> **Task item**
Would it be possible to quote, exactly and in full, the lines from the one with "Where should I" through the end of the entries below?

--------

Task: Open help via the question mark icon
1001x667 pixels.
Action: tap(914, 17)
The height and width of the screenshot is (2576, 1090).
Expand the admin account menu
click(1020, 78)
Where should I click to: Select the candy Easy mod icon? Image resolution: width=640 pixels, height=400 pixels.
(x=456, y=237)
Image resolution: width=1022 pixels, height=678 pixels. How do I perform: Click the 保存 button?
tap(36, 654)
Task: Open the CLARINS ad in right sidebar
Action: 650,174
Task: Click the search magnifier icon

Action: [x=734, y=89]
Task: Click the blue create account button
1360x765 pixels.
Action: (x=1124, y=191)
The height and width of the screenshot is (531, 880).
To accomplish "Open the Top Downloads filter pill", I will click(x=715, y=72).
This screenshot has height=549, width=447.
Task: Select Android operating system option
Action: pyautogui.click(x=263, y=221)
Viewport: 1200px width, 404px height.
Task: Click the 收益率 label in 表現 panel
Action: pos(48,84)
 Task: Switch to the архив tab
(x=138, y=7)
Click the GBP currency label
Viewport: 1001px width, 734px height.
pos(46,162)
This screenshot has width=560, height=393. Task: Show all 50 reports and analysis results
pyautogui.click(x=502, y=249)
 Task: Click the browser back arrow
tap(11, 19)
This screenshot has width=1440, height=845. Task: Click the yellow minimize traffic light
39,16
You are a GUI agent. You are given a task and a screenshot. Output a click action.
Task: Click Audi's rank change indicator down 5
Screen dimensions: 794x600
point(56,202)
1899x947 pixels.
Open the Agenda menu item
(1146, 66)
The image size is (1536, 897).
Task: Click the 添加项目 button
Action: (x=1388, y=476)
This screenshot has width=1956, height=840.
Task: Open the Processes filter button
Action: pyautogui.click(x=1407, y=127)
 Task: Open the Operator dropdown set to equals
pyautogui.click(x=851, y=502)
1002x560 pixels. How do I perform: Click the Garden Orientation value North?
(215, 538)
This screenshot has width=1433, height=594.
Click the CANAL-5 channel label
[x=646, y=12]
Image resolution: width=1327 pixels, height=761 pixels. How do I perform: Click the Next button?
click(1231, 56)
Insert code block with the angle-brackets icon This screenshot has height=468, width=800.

--------

> **Task result**
Where should I click to: Select the candy Easy mod icon? Image resolution: width=640 pixels, height=400 pixels.
(x=456, y=237)
Image resolution: width=1022 pixels, height=678 pixels. How do I perform: Click the 保存 button?
tap(36, 654)
Task: Open the CLARINS ad in right sidebar
Action: 650,174
Task: Click the search magnifier icon

Action: [x=734, y=89]
Task: Click the blue create account button
1360x765 pixels.
Action: (x=1124, y=191)
The height and width of the screenshot is (531, 880).
To accomplish "Open the Top Downloads filter pill", I will click(x=715, y=72).
This screenshot has height=549, width=447.
Task: Select Android operating system option
Action: pyautogui.click(x=263, y=221)
Viewport: 1200px width, 404px height.
Task: Click the 收益率 label in 表現 panel
Action: pos(48,84)
 Task: Switch to the архив tab
(x=138, y=7)
Click the GBP currency label
Viewport: 1001px width, 734px height.
pos(46,162)
This screenshot has width=560, height=393. Task: Show all 50 reports and analysis results
pyautogui.click(x=502, y=249)
 Task: Click the browser back arrow
tap(11, 19)
This screenshot has width=1440, height=845. Task: Click the yellow minimize traffic light
39,16
You are a GUI agent. You are given a task and a screenshot. Output a click action.
Task: Click Audi's rank change indicator down 5
Screen dimensions: 794x600
point(56,202)
1899x947 pixels.
Open the Agenda menu item
(1146, 66)
The image size is (1536, 897).
Task: Click the 添加项目 button
Action: (x=1388, y=476)
This screenshot has width=1956, height=840.
Task: Open the Processes filter button
Action: pyautogui.click(x=1407, y=127)
 Task: Open the Operator dropdown set to equals
pyautogui.click(x=851, y=502)
1002x560 pixels. How do I perform: Click the Garden Orientation value North?
(215, 538)
This screenshot has width=1433, height=594.
Click the CANAL-5 channel label
[x=646, y=12]
Image resolution: width=1327 pixels, height=761 pixels. How do I perform: Click the Next button?
click(1231, 56)
Insert code block with the angle-brackets icon This screenshot has height=468, width=800.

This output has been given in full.